Asbestos exposure affects not only asbestos workers but also their families, users of asbestos products, and the public as it is exposed to building materials and asbestos in heating and ventilating systems. In developing countries, where protection of workers and communities is scant or nonexistent, the asbestos cancer epidemic may be even more devastating than it has been in developed countries. The battle against asbestos is in danger of being lost where the human costs may be greatest, in developing countries desperate for industry.

With rare exceptions, the developed countries defer to the United Nations (UN) the responsibility for international occupational health.
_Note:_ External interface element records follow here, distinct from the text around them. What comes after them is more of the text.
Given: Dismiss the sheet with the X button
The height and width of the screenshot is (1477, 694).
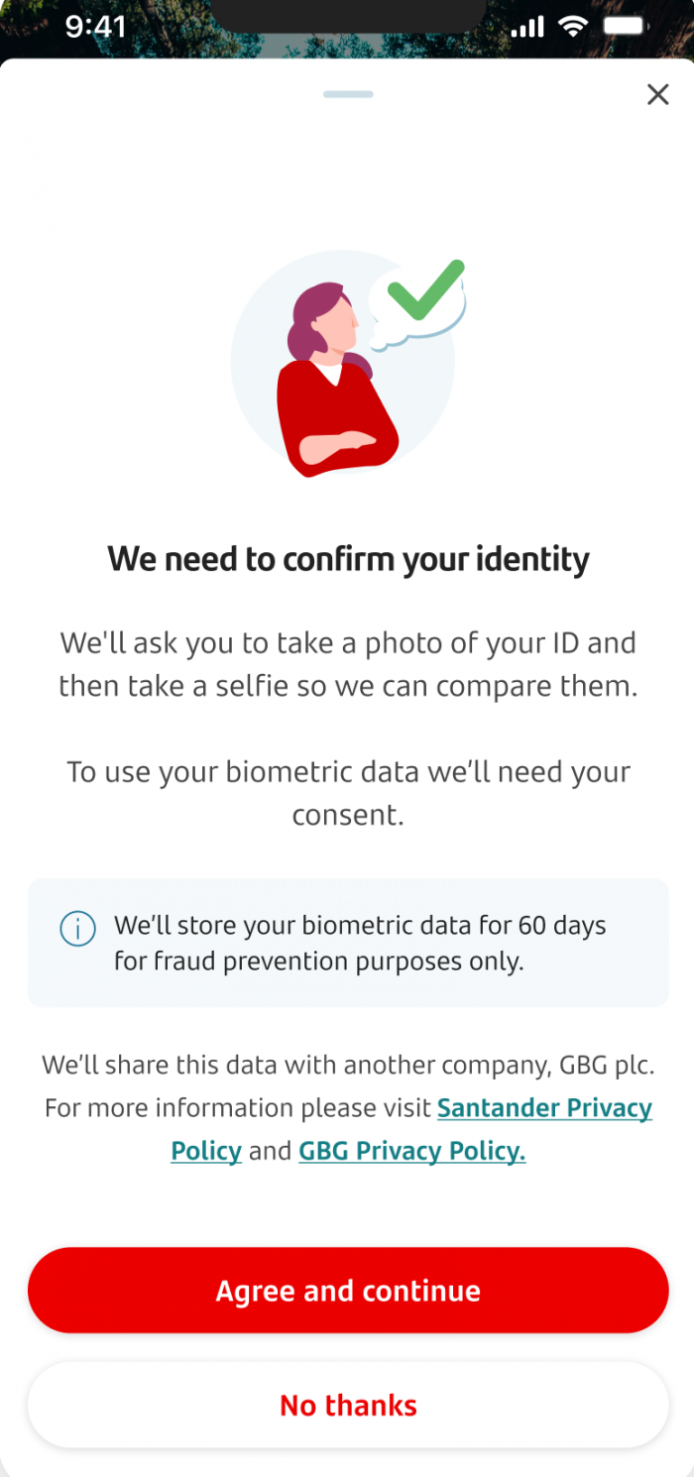Looking at the screenshot, I should click(657, 94).
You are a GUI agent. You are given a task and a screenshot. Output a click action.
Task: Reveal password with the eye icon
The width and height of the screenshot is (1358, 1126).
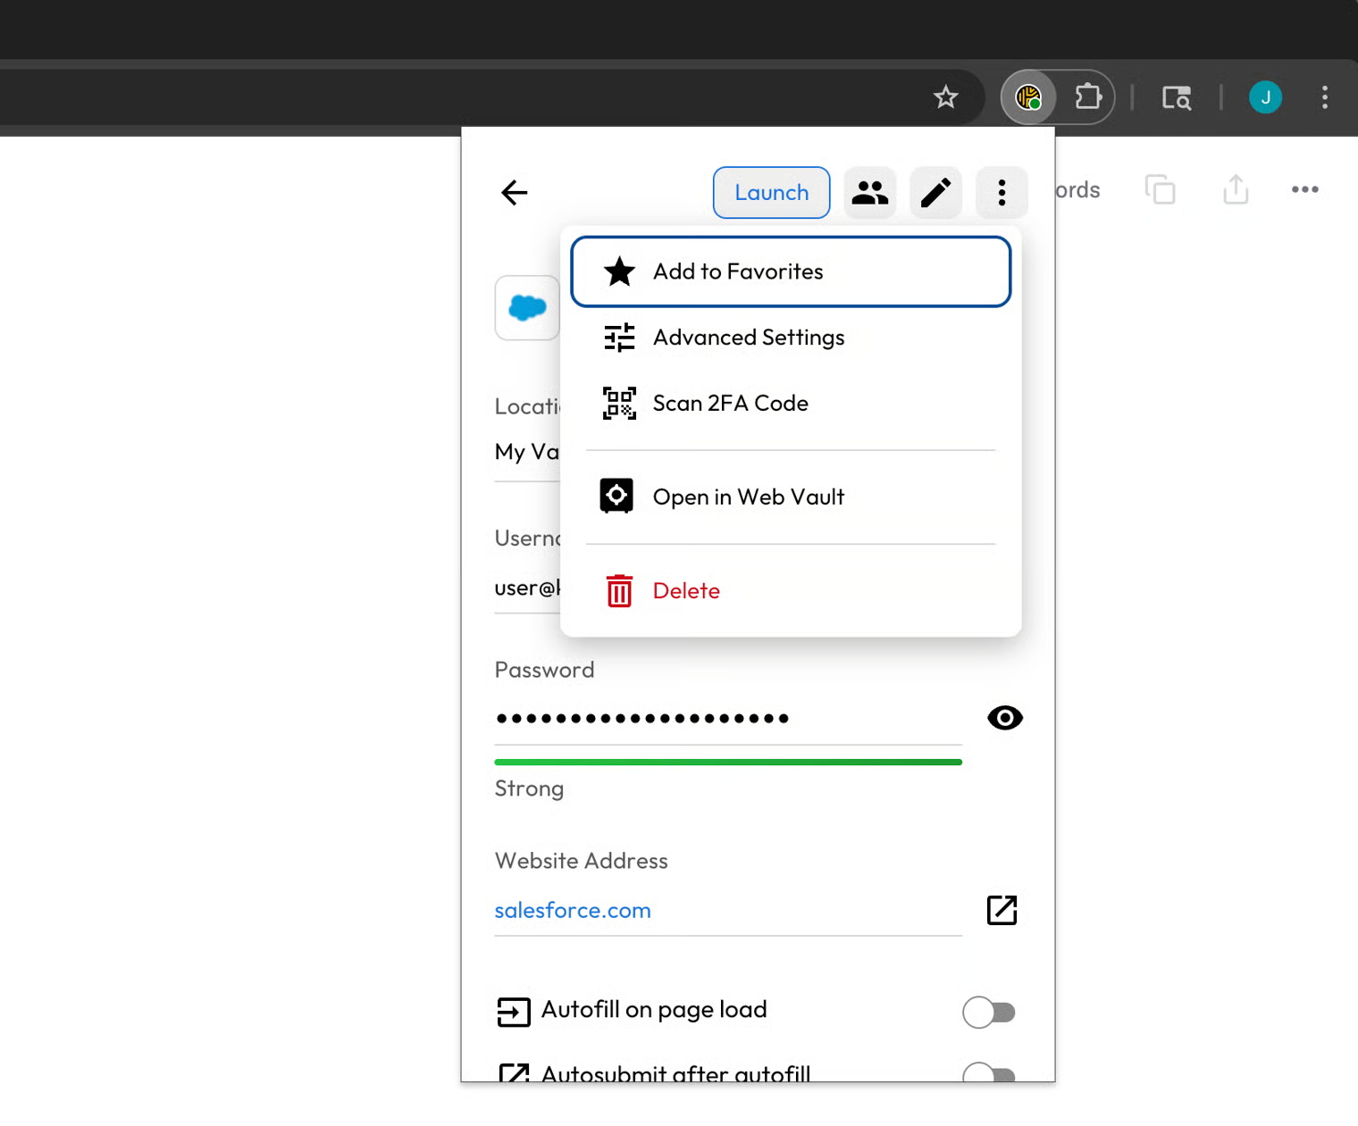[x=1004, y=718]
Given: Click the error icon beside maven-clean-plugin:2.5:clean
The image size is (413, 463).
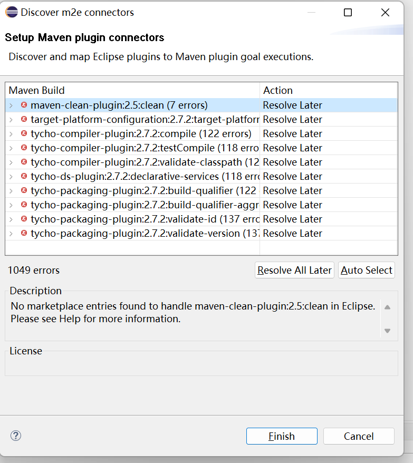Looking at the screenshot, I should pos(23,105).
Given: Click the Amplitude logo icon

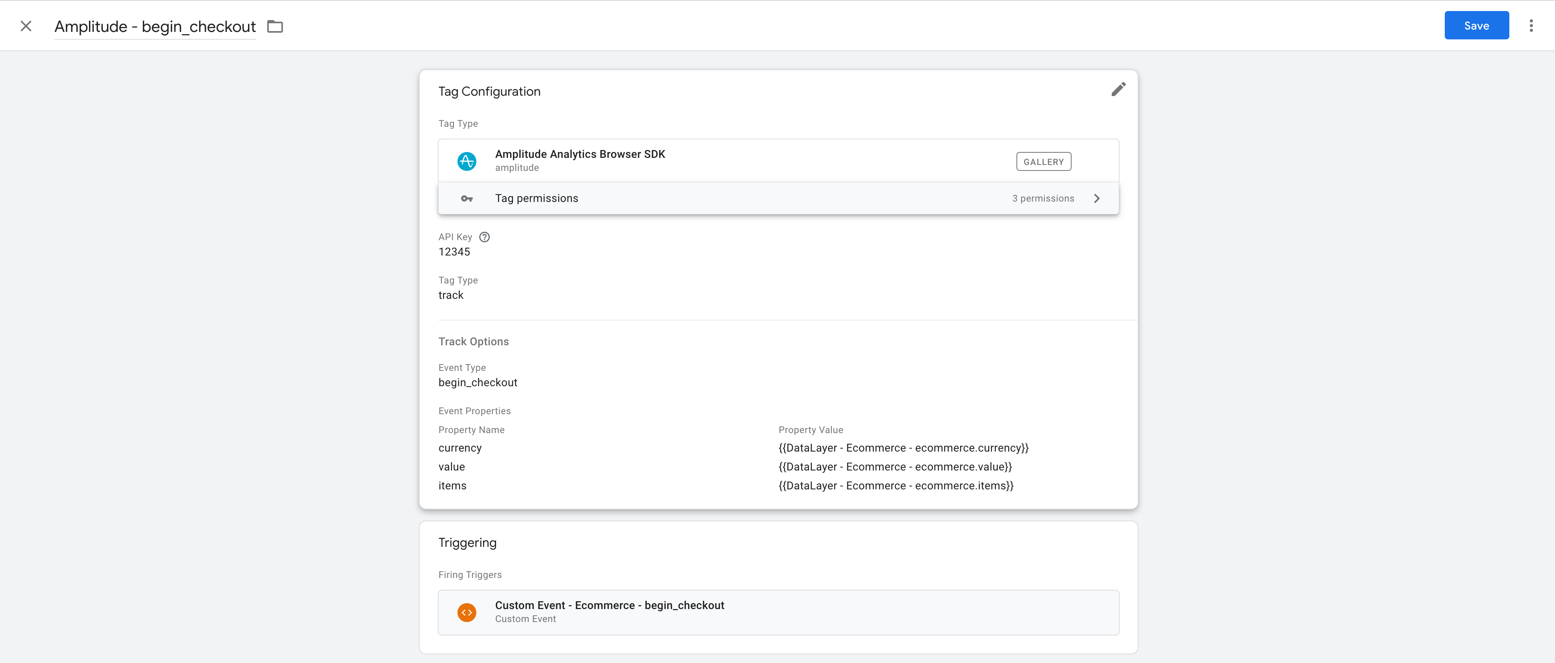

The UN's international agencies have had only limited success in bringing occupational health to the industrializing countries. The World Health Organization (WHO) is responsible for the technical aspects of occupational health and safety. The International Labor Organization (ILO) Conventions and Recommendations (Takala 1999) are intended to guide all countries in the promotion of workplace safety. The ILO has no enforcement power, and UN funding for the WHO and the ILO is so meager that neither agency has the power of moral suasion.